-- TASK DATA follows --

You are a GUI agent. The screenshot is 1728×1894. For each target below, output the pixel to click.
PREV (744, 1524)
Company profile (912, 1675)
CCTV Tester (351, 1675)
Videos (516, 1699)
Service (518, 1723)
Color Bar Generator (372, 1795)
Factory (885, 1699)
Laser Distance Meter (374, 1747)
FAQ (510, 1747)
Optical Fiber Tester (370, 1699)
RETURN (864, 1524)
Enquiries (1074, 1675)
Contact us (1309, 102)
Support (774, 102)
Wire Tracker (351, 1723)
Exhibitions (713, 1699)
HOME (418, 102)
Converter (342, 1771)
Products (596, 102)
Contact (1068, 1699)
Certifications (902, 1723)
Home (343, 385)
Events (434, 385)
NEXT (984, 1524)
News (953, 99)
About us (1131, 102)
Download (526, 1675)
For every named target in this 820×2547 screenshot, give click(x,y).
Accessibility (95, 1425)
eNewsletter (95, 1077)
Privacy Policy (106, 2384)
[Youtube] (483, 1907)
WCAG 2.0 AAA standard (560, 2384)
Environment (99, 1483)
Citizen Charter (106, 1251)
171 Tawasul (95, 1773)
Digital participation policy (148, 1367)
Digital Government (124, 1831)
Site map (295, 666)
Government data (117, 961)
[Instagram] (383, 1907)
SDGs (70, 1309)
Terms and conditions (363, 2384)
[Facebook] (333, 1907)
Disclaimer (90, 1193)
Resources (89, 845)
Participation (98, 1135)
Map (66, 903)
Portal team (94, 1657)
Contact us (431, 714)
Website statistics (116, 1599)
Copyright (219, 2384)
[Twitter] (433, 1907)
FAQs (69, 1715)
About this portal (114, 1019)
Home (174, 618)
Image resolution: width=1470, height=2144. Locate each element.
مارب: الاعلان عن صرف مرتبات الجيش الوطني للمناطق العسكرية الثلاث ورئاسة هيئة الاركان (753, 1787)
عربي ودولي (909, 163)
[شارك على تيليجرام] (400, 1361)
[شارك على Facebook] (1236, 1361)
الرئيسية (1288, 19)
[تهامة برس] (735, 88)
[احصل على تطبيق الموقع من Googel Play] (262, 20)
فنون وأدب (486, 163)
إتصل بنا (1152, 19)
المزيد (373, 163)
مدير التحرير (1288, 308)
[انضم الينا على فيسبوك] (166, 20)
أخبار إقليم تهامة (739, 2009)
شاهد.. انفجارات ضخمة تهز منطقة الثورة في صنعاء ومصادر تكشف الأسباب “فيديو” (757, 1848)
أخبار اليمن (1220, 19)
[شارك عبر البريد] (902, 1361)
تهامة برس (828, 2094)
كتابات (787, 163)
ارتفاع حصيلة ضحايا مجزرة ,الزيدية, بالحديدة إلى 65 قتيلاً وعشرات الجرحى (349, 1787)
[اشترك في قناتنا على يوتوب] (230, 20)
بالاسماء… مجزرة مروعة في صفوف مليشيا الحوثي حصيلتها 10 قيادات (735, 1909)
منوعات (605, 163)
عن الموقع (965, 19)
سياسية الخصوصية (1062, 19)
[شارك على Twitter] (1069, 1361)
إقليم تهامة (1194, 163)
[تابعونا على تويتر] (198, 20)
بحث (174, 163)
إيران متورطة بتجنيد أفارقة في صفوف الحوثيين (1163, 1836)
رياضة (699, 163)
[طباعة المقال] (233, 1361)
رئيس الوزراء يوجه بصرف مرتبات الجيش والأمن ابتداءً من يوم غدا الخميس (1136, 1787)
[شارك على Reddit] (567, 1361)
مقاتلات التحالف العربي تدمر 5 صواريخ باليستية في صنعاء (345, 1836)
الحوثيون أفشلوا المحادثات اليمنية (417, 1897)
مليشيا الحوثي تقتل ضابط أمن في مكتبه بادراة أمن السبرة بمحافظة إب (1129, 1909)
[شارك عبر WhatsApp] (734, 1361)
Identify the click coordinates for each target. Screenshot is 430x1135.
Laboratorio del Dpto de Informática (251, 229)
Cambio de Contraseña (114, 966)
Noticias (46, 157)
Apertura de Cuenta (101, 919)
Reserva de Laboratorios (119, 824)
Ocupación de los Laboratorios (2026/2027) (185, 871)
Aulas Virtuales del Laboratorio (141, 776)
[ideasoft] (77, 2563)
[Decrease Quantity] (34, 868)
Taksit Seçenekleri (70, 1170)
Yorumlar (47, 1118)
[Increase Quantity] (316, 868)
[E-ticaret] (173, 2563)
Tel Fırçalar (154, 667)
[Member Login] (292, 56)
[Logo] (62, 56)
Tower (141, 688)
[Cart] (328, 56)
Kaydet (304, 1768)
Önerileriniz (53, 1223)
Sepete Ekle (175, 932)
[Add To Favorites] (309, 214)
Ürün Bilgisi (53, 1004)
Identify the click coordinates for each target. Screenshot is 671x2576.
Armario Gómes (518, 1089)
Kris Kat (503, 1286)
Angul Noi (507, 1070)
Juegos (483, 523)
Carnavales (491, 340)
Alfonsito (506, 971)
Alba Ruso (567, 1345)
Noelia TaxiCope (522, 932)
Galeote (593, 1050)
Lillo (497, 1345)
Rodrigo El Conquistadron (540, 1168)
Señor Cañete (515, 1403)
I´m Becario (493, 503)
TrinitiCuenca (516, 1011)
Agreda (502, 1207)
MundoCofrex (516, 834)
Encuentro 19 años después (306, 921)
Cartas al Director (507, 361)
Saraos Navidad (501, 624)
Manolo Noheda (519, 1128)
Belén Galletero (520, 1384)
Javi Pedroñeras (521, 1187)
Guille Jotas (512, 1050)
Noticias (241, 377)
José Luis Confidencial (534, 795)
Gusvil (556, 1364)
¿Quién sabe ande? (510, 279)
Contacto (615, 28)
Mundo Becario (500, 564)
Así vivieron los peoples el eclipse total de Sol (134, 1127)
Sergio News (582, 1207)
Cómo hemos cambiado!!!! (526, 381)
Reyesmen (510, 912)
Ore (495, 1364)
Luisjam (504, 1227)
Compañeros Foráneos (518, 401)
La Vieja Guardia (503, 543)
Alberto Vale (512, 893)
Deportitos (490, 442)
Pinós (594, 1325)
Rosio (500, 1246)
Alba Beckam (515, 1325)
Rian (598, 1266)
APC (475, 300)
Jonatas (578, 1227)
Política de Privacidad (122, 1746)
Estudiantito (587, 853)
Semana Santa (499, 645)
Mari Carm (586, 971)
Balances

-- TASK DATA concluded --

** WORK REQUIRED **
Filter the entries above and keep only the lines with the word "مجزرة".

** RESPONSE TO THIS TASK **
ارتفاع حصيلة ضحايا مجزرة ,الزيدية, بالحديدة إلى 65 قتيلاً وعشرات الجرحى (349, 1787)
بالاسماء… مجزرة مروعة في صفوف مليشيا الحوثي حصيلتها 10 قيادات (735, 1909)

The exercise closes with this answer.